**What is being asked**
Render the lines below as a Markdown table with two columns, Row and Text, numbering each line in order and leaving out blank lines.

● ● ●

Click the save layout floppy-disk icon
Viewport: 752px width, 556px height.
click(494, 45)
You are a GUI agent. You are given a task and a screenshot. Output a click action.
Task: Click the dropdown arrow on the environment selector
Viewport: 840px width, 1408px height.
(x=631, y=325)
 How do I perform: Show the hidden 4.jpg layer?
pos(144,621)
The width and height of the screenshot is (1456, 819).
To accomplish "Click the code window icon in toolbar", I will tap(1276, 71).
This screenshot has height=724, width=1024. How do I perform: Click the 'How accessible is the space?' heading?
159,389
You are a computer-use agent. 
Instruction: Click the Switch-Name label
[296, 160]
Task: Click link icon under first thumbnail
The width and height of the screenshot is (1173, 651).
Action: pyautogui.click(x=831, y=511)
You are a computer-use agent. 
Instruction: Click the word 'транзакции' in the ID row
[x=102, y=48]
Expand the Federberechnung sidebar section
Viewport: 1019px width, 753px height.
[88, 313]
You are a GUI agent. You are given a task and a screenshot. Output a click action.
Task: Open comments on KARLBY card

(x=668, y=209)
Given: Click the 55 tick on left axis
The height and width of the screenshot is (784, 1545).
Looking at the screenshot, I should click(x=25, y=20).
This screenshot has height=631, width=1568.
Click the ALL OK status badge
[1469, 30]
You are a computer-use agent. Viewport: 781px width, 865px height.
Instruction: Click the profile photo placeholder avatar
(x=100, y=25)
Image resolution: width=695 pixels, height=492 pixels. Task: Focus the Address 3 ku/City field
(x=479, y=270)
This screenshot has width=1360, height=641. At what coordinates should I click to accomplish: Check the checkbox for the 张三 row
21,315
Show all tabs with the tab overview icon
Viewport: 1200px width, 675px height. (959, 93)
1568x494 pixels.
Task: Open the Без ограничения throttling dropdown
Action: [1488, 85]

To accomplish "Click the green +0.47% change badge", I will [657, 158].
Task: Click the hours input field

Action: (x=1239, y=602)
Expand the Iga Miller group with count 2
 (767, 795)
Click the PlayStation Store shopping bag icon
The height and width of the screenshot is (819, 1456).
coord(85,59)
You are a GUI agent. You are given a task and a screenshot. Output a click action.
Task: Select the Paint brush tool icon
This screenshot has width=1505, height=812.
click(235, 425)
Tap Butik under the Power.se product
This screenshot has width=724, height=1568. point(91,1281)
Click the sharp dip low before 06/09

● ● ●

**Completed exercise**
| Row | Text |
|---|---|
| 1 | Click the save layout floppy-disk icon |
| 2 | Viewport: 752px width, 556px height. |
| 3 | click(494, 45) |
| 4 | You are a GUI agent. You are given a task and a screenshot. Output a click action. |
| 5 | Task: Click the dropdown arrow on the environment selector |
| 6 | Viewport: 840px width, 1408px height. |
| 7 | (x=631, y=325) |
| 8 |  How do I perform: Show the hidden 4.jpg layer? |
| 9 | pos(144,621) |
| 10 | The width and height of the screenshot is (1456, 819). |
| 11 | To accomplish "Click the code window icon in toolbar", I will tap(1276, 71). |
| 12 | This screenshot has height=724, width=1024. How do I perform: Click the 'How accessible is the space?' heading? |
| 13 | 159,389 |
| 14 | You are a computer-use agent.  |
| 15 | Instruction: Click the Switch-Name label |
| 16 | [296, 160] |
| 17 | Task: Click link icon under first thumbnail |
| 18 | The width and height of the screenshot is (1173, 651). |
| 19 | Action: pyautogui.click(x=831, y=511) |
| 20 | You are a computer-use agent.  |
| 21 | Instruction: Click the word 'транзакции' in the ID row |
| 22 | [x=102, y=48] |
| 23 | Expand the Federberechnung sidebar section |
| 24 | Viewport: 1019px width, 753px height. |
| 25 | [88, 313] |
| 26 | You are a GUI agent. You are given a task and a screenshot. Output a click action. |
| 27 | Task: Open comments on KARLBY card |
| 28 | (x=668, y=209) |
| 29 | Given: Click the 55 tick on left axis |
| 30 | The height and width of the screenshot is (784, 1545). |
| 31 | Looking at the screenshot, I should click(x=25, y=20). |
| 32 | This screenshot has height=631, width=1568. |
| 33 | Click the ALL OK status badge |
| 34 | [1469, 30] |
| 35 | You are a computer-use agent. Viewport: 781px width, 865px height. |
| 36 | Instruction: Click the profile photo placeholder avatar |
| 37 | (x=100, y=25) |
| 38 | Image resolution: width=695 pixels, height=492 pixels. Task: Focus the Address 3 ku/City field |
| 39 | (x=479, y=270) |
| 40 | This screenshot has width=1360, height=641. At what coordinates should I click to accomplish: Check the checkbox for the 张三 row |
| 41 | 21,315 |
| 42 | Show all tabs with the tab overview icon |
| 43 | Viewport: 1200px width, 675px height. (959, 93) |
| 44 | 1568x494 pixels. |
| 45 | Task: Open the Без ограничения throttling dropdown |
| 46 | Action: [1488, 85] |
| 47 | To accomplish "Click the green +0.47% change badge", I will [657, 158]. |
| 48 | Task: Click the hours input field |
| 49 | Action: (x=1239, y=602) |
| 50 | Expand the Iga Miller group with count 2 |
| 51 |  (767, 795) |
| 52 | Click the PlayStation Store shopping bag icon |
| 53 | The height and width of the screenshot is (819, 1456). |
| 54 | coord(85,59) |
| 55 | You are a GUI agent. You are given a task and a screenshot. Output a click action. |
| 56 | Task: Select the Paint brush tool icon |
| 57 | This screenshot has width=1505, height=812. |
| 58 | click(235, 425) |
| 59 | Tap Butik under the Power.se product |
| 60 | This screenshot has width=724, height=1568. point(91,1281) |
| 61 | Click the sharp dip low before 06/09 |